Pre-draft measurables
| Height | Weight | Arm length | Hand span | Wingspan | 40-yard dash | 10-yard split | 20-yard split | 20-yard shuttle | Three-cone drill | Vertical jump | Broad jump | Bench press |
| 5 ft 11+5⁄8 in (1.82 m) | 209 lb (95 kg) | 32+1⁄2 in (0.83 m) | 9 in (0.23 m) | 6 ft 5+1⁄4 in (1.96 m) | 4.41 s | 1.56 s | 2.64 s | 4.07 s | 6.77 s | 36.5 in (0.93 m) | 10 ft 5 in (3.18 m) | 12 reps |
All values from NFL Combine/Pro Day

===Miami Dolphins===
On April 27, 2013, he signed with the Miami Dolphins as an undrafted free agent.

===Philadelphia Eagles===
He was signed on the Philadelphia Eagles's practice squad on September 2, 2013, after being waived by the Dolphins.
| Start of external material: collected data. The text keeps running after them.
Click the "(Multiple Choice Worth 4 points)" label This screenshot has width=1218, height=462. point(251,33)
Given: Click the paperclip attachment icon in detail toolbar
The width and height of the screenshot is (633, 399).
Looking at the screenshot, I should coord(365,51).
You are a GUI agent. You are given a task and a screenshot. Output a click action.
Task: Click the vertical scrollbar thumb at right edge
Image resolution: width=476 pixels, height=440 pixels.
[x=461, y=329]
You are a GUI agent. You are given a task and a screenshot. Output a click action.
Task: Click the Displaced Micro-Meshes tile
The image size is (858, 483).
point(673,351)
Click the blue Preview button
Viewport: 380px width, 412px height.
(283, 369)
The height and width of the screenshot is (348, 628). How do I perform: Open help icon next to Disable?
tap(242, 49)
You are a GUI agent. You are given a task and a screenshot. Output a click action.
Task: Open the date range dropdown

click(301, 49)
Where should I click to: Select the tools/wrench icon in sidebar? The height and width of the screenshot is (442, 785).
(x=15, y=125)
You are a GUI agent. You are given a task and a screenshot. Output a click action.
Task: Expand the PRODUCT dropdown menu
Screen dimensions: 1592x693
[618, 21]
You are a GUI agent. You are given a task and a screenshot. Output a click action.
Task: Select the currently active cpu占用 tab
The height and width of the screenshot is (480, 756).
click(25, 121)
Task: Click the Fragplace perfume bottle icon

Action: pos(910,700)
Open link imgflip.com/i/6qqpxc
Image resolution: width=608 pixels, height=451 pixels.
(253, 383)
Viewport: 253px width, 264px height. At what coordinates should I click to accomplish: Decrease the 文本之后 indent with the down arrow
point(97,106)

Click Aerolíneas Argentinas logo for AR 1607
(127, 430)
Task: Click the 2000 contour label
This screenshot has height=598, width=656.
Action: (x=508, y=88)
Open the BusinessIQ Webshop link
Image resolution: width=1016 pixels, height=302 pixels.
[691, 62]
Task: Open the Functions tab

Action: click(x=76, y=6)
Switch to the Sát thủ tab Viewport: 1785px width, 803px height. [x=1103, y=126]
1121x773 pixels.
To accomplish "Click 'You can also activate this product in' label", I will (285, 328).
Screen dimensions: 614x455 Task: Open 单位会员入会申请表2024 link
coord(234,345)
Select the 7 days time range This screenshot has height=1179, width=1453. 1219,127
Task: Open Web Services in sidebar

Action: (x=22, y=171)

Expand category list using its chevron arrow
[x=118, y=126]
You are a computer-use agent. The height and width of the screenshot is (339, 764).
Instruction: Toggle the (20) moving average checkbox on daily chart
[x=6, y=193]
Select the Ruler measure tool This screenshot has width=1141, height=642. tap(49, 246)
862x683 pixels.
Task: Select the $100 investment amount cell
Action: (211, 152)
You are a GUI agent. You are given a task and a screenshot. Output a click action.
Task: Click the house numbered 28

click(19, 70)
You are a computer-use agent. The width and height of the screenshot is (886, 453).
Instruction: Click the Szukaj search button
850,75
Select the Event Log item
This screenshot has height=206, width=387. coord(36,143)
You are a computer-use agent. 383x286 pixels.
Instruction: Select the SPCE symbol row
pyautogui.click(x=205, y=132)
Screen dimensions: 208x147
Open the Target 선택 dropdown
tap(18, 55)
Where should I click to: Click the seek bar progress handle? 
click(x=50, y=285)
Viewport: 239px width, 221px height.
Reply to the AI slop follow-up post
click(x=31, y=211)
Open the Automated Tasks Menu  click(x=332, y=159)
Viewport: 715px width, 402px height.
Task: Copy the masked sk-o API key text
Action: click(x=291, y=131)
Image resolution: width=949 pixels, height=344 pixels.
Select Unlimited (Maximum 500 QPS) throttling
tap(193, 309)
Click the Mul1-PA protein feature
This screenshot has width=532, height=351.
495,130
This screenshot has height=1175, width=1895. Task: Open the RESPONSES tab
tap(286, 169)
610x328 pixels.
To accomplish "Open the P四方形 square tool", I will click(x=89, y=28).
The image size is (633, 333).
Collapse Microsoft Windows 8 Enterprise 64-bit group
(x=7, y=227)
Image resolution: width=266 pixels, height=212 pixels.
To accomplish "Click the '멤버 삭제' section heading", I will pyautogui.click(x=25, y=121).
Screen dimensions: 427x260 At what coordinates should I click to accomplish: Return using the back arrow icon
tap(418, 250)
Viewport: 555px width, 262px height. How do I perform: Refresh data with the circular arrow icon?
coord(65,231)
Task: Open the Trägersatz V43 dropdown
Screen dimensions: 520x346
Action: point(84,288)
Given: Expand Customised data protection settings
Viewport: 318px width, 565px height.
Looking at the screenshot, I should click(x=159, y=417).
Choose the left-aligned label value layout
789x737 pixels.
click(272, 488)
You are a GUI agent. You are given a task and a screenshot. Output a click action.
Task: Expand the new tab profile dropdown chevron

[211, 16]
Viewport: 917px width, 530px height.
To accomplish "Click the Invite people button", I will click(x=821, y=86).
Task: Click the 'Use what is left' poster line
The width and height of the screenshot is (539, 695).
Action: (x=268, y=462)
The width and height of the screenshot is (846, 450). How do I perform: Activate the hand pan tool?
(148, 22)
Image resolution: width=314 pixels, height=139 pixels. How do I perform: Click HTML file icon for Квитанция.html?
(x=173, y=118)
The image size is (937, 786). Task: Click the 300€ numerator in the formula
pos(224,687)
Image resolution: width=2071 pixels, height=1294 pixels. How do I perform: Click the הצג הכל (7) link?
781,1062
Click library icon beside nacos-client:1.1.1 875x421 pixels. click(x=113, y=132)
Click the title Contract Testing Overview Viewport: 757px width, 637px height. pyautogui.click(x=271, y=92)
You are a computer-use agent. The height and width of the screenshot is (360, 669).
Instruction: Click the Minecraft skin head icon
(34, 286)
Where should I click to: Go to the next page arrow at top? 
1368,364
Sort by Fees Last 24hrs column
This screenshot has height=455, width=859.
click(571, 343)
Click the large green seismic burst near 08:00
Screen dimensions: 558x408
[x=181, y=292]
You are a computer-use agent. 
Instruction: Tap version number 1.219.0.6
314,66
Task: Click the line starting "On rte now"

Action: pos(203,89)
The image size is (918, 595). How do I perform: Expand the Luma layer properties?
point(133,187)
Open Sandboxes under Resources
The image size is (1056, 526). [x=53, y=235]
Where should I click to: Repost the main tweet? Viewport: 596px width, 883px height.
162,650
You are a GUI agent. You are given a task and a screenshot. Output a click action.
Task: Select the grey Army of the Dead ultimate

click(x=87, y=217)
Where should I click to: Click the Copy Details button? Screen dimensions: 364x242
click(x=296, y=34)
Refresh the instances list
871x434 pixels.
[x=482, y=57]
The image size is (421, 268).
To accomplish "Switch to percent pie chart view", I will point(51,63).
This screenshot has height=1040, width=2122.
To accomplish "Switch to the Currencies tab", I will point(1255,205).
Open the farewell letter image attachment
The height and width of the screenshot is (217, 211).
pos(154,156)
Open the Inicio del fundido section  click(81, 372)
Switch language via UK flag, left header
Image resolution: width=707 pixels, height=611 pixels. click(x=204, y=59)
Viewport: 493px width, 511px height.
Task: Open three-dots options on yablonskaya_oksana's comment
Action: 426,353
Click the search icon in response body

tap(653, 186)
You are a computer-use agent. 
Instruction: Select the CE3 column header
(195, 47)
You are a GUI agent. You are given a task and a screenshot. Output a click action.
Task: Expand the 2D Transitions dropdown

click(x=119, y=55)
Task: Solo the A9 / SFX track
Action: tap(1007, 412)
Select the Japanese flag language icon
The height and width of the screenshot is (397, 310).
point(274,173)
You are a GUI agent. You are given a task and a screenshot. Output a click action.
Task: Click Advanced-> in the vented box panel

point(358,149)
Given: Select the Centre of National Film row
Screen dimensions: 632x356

Johnson was added to the Eagles active roster on December 17, 2013. He was released by the Eagles on August 30, 2014.

===Dallas Cowboys===
On January 23, 2015, Johnson was signed by the Dallas Cowboys. On July 2, 2015, he was released by the Cowboys.

===Seattle Seahawks===
On August 17, 2015, Johnson was signed by the Seattle Seahawks. On August 31, 2015, he was released by the Seahawks.

===Ottawa Redblacks===
Johnson signed with the Ottawa Redblacks in 2016.

===BC Lions===
Johnson signed with the BC Lions on February 15, 2018. He was released on July 12, 2018, before playing any games for the Lions.